With numerous references to current literature, we will explain how we designed our new system and solved the multiple challenges we encountered on both the ML and engineering side (data pipeline encoding documents, live service encoding queries, integration with search engine) as well as sharing insights from analyzing the impact. Our system is based on OpenSearch, the lessons can be applied to other search engines as well.
To be more specific, the presentation will cover:
- Status and Short-Comings of our old Search
- Introduction of Hybrid Search
- general setup
- recommendations from literature
- Machine Learning
- model decision (quality vs. latency)
- fine-tuning and offline evaluation (in particular: using Paid Search / SEM data if you have few historic own search performance data)
- Architecture and Implementation: (with special consideration of latency)
- pipeline for encoding documents and indexing the resulting vectors (PySpark)
- service for live-encoding of queries (Python)

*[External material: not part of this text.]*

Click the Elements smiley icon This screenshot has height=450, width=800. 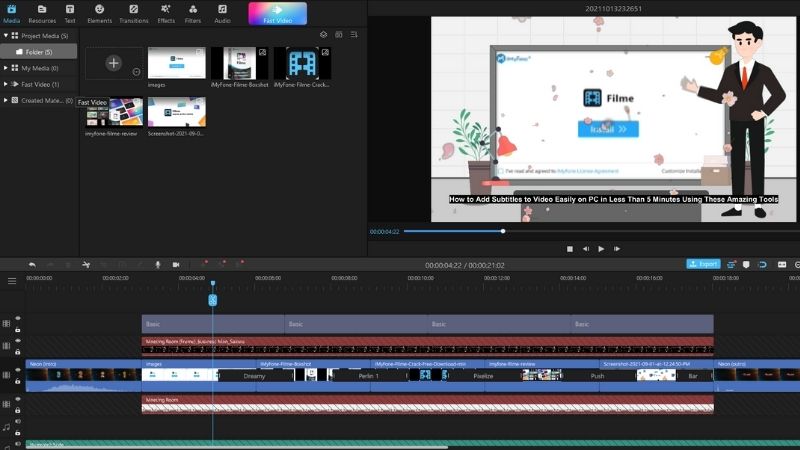coord(99,14)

- implementing hybrid search within OpenSearch (including important filter value extraction from query and ranking scores)
- Learnings and Next Steps:
- observations from our A-B test
- challenge of cut-off decisions
- realistic training / evaluation data
- filter value extraction from query vs. semantic search
- combining search with auto-complete
- impact of the call to action in the search bar
- for which other use cases we successfully apply such semantic vector approaches |